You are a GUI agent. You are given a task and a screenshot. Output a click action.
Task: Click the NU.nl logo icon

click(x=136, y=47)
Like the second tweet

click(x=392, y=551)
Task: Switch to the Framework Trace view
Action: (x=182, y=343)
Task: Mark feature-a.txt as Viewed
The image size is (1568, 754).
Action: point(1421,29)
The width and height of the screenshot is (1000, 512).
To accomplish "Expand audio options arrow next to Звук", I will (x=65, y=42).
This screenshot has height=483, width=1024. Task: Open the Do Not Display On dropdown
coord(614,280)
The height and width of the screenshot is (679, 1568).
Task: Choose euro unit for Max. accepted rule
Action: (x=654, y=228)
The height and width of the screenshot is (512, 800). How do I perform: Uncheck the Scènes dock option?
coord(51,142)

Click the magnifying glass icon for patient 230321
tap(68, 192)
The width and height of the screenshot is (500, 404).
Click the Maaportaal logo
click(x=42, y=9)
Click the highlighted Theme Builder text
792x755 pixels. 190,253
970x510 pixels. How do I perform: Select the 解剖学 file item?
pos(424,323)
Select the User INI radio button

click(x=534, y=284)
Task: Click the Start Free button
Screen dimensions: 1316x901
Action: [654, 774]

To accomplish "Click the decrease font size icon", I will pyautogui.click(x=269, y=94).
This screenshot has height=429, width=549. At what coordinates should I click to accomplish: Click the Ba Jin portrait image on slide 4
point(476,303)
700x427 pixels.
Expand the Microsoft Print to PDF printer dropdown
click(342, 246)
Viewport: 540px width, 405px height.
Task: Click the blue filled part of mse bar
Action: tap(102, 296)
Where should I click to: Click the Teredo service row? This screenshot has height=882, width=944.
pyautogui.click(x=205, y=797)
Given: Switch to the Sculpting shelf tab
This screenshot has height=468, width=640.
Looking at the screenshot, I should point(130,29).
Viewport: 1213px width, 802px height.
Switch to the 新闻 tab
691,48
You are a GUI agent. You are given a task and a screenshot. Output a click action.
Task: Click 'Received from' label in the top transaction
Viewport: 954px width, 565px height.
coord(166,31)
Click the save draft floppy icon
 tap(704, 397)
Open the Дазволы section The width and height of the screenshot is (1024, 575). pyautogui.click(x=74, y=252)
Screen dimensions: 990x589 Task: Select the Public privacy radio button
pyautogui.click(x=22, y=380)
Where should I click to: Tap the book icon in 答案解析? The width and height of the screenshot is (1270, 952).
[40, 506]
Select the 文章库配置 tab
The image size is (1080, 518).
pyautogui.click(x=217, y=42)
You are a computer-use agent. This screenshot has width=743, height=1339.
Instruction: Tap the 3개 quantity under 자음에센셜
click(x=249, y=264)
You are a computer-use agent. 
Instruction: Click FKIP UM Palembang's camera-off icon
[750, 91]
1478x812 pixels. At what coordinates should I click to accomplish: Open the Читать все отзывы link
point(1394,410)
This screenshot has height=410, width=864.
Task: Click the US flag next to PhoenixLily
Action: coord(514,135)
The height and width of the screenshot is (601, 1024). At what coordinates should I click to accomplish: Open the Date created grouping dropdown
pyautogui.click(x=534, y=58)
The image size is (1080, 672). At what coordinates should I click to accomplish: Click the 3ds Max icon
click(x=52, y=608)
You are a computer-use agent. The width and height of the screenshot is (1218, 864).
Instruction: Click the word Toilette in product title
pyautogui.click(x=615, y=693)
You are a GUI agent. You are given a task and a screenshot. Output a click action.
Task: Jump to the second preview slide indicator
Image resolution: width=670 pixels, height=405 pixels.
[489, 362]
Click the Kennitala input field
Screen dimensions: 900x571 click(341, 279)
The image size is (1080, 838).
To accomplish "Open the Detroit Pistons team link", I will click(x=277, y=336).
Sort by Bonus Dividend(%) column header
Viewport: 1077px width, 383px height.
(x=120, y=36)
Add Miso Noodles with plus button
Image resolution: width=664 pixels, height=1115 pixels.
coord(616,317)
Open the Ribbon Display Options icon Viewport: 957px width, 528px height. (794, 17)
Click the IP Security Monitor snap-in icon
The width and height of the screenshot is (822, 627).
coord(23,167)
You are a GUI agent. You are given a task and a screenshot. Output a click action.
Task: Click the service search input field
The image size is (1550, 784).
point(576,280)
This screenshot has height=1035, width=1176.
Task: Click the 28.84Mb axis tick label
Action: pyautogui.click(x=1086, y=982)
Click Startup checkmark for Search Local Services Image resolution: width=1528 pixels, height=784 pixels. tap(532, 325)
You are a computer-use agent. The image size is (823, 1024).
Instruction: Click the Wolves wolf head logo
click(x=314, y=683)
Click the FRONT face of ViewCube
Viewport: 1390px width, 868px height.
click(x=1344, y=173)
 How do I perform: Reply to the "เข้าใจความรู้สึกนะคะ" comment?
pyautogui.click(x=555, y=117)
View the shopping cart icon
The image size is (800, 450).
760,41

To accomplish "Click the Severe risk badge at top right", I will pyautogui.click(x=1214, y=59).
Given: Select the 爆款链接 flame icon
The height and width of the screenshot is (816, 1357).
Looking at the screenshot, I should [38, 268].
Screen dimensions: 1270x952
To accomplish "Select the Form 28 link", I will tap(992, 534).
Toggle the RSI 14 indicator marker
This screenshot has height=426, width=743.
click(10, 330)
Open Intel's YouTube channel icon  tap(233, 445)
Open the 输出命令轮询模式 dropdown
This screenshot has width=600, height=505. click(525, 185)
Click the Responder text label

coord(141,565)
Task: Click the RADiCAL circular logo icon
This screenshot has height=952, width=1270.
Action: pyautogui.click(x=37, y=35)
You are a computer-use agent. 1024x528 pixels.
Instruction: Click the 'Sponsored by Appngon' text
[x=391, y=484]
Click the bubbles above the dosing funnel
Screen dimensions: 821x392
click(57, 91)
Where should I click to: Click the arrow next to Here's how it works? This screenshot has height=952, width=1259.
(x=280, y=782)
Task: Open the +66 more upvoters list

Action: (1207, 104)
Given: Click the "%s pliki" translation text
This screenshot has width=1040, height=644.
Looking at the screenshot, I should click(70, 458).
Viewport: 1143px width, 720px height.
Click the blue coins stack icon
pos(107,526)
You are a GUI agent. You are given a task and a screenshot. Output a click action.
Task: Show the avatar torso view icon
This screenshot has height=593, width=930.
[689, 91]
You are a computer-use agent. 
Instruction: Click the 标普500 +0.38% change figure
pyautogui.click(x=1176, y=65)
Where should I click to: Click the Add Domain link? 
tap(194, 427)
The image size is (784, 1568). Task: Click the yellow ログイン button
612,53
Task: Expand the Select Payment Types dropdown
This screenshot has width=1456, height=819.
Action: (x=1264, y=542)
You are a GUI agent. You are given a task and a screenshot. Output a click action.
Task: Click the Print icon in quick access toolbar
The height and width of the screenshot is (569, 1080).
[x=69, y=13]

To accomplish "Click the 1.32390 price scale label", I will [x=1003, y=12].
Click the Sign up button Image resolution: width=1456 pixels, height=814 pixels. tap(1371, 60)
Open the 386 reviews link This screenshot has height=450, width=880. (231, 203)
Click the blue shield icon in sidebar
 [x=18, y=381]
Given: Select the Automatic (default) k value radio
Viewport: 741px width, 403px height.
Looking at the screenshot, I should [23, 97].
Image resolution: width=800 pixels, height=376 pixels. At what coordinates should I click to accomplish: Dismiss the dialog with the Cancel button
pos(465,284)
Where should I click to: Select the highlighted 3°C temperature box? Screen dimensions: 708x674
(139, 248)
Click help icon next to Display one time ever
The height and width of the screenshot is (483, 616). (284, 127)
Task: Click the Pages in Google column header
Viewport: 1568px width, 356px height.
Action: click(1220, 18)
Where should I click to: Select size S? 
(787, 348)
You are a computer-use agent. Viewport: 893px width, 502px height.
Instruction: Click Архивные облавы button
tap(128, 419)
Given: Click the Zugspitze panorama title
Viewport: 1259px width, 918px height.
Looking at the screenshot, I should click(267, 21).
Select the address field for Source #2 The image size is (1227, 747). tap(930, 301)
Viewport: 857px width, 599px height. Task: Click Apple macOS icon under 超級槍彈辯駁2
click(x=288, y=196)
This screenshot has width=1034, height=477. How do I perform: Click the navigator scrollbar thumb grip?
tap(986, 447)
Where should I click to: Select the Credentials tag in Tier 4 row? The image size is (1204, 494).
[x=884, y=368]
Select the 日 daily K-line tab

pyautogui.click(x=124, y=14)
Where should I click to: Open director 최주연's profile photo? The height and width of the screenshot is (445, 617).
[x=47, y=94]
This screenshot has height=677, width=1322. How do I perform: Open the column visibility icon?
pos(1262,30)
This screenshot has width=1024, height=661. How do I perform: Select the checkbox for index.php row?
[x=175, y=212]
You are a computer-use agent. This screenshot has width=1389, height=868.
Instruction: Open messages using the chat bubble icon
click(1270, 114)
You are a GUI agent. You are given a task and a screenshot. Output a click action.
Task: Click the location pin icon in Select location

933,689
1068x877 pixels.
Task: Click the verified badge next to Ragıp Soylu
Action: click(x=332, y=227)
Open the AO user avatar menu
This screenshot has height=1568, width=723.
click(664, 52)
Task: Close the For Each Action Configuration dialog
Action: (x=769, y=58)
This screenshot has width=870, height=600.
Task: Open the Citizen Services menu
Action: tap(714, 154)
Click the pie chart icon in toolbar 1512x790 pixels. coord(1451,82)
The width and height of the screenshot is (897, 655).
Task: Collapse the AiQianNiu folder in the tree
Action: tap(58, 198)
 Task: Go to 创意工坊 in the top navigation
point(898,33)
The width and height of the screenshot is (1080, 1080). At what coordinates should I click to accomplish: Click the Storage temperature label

Exercise goal
From the material above, report how many lines contain the word "computer", giving only the number.

Task solution
8